Through careful budgeting, you may find you can save more money each month than you thought you could. But how much is enough? That depends on your personal financial goals. Understanding what those goals are can help you determine what you need to save. Also, when you know what you’re saving for, it’s easier to make the necessary sacrifices. A good way to think about and categorize goals is by their time frame.
Short-Term Goals — These can include saving for holiday gifts, furniture, or travel. By putting aside money for these items in advance, you’ll save by limiting the amount of money you’ll need to borrow later on. Also, there are many expenses that may not be part of your monthly budget, such as year-end taxes, insurance, and scheduled car maintenance, that nonetheless need to be accounted and saved for in advance.

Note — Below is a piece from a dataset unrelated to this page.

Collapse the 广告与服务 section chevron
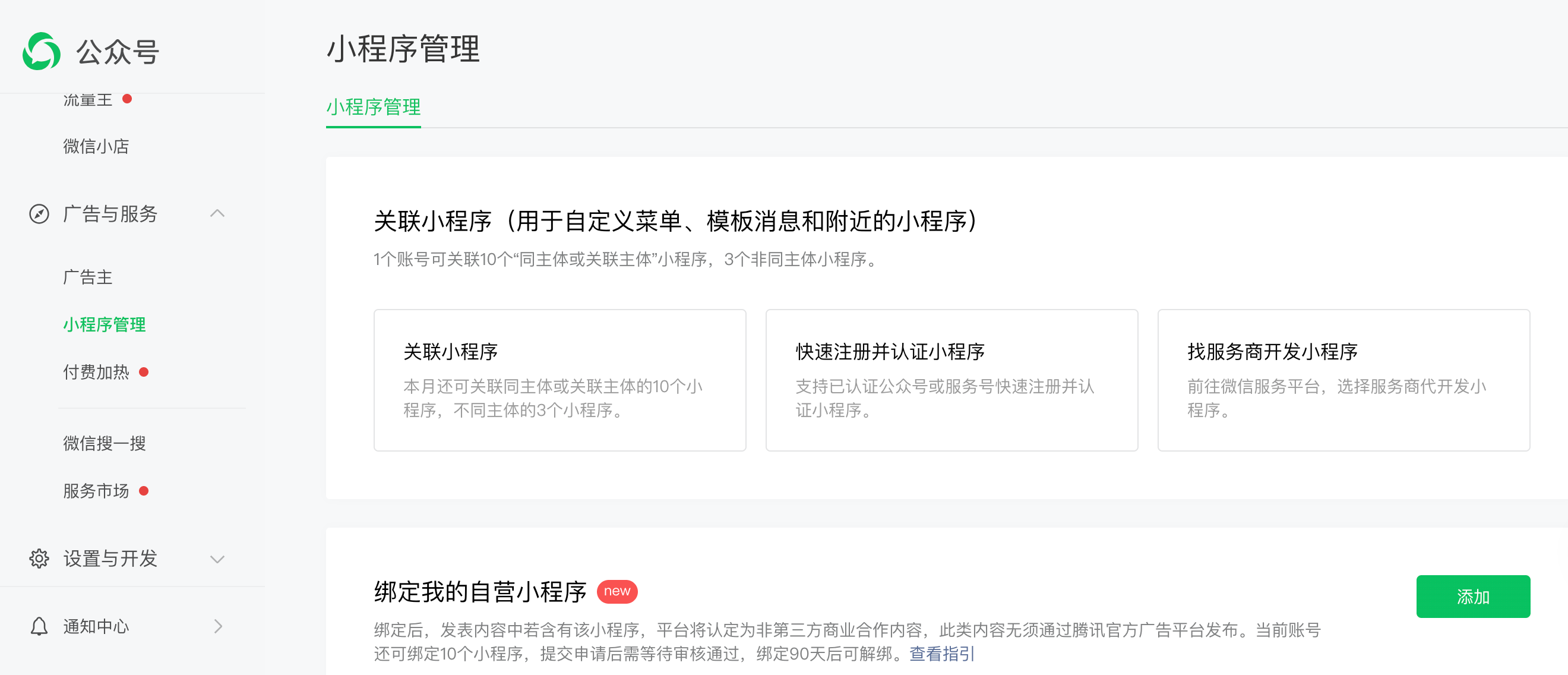This screenshot has width=1568, height=675. [217, 214]
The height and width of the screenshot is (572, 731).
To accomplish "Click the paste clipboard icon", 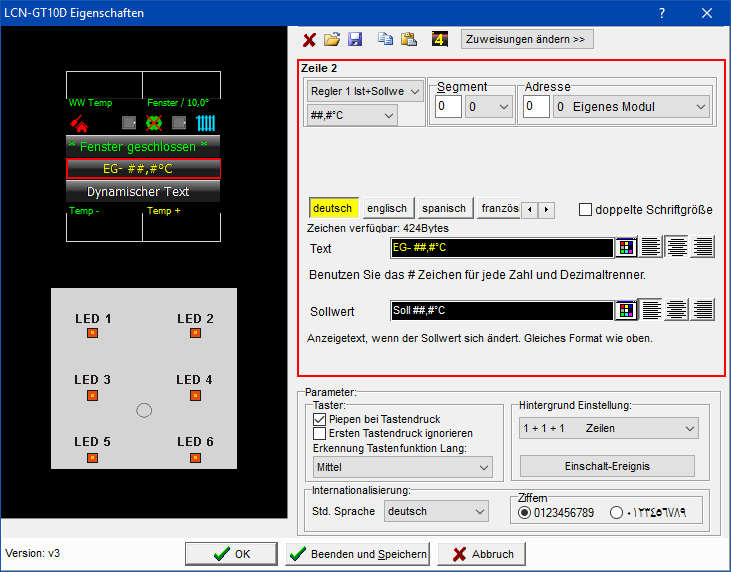I will point(408,40).
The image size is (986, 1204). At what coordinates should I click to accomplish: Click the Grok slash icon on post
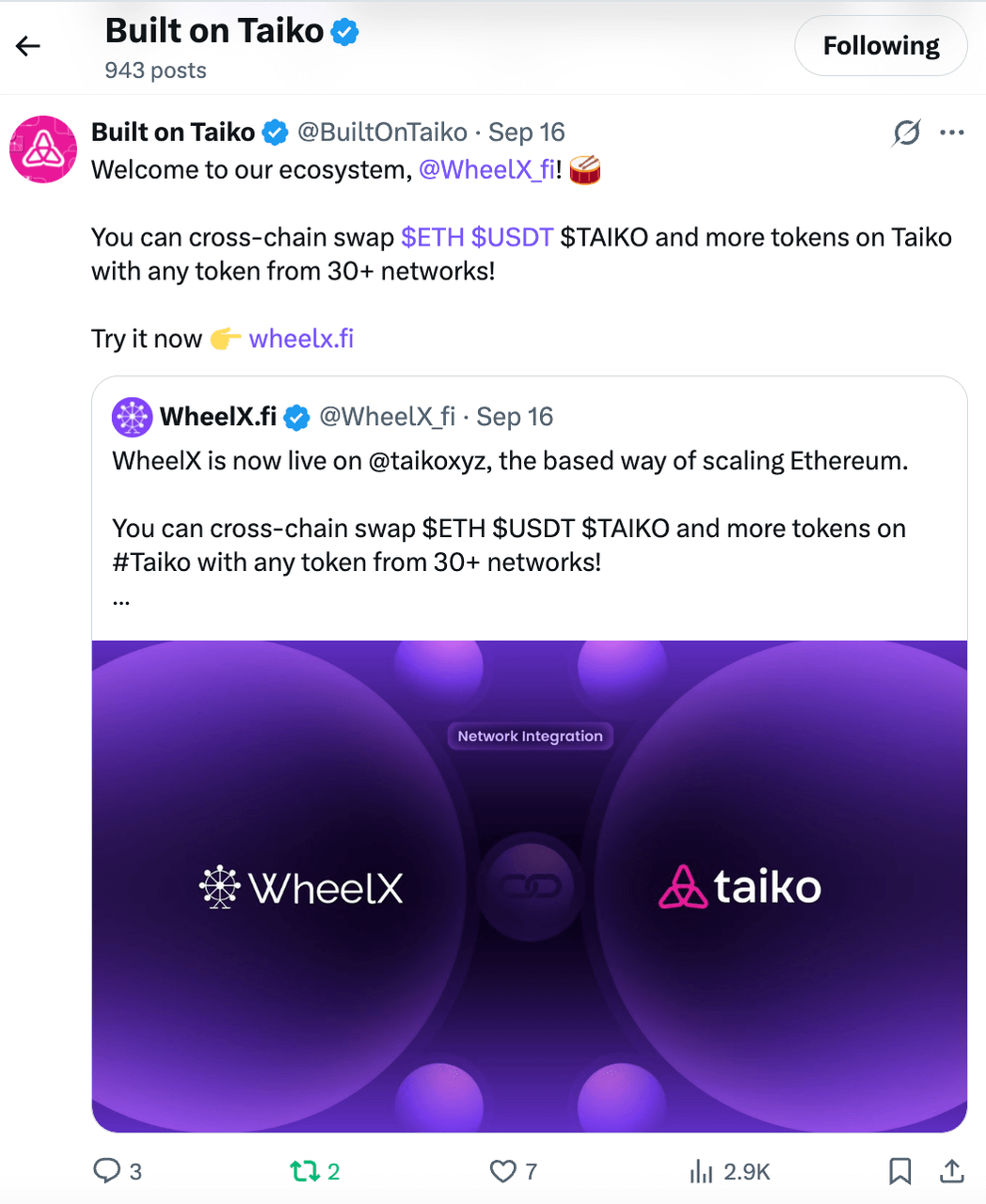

Medium-Term Goals — These can include saving for your next PCS, a family vacation, or the down payment on a car. Having money set aside will not only help pay for these items but, most likely, will make financing easier to obtain.
Long-Term Goals — These can include saving for a newborn’s education fund, your own retirement, or the down payment on a house. Even if the more immediate need to pay down debt may supersede saving for these goals, the sooner you can begin saving, the better off you’ll be.
Although you may not know what all of your goals are right now, you will know some of them. When you have specific goals, it is easier to see if your rate of saving is adequate to achieve those goals. Also, having specific goals can help you make informed decisions about your budget. Even if you are uncertain about your goals, the more you are able to save now, the more choices you will have later on.